Guest Post: Why Policy Has Failed

The essay below is courtesy of Doug Rudisch, a friend and former fund manager, who I have known and respected since my days on Wall Street.  I am extremely grateful that he took the time and effort to so insightfully write on some of the greatest issues facing our nation today and to provide this content to my readers.  What follows below are some of the most powerful passages from his piece and the entire thing is embedded at the end. The whole thing is simply excellent.

What I can say with absolute certainty is that I have lost a lot of faith and trust in the system. And I am not the only one. This sentiment is running at all-time highs amongst business leaders (their collective in-actions prove it) and guys on the street. It is both sides of the barbell and middle that are upset. Often it’s one or the other, but not all three. This time it’s not at an external state, it’s directed inwards. That is a tough problem to solve. Jingoism is not the answer either as we already tried that.

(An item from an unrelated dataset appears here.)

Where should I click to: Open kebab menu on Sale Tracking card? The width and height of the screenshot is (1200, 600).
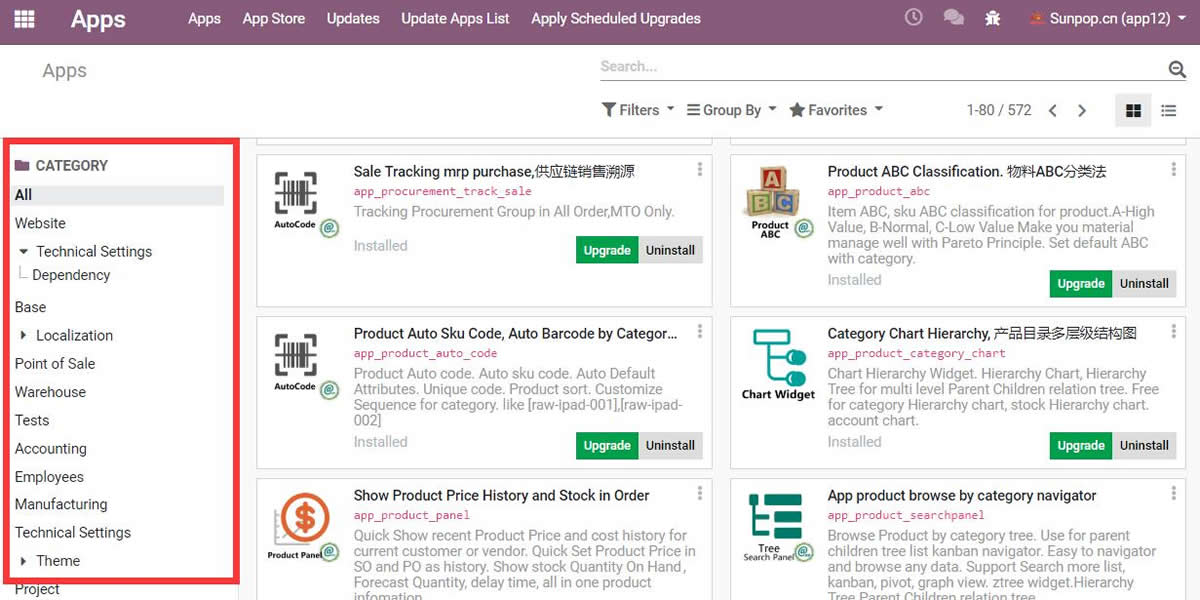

If there is no faith in the system, it has a really hard time working. And I mean real underlying faith and trust in the system, as opposed to the confidence born from economic steroid injections or entitlements. These are valid notions, but as a point of clarity I am talking about a something different. There also is a subtle but important distinction between faith and trust versus confidence. Faith and trust are longer term and more powerful concepts.

There is more going on than a temporary lull in animal spirits that current fiscal and monetary policy will cure. If that was the case, it would be working already.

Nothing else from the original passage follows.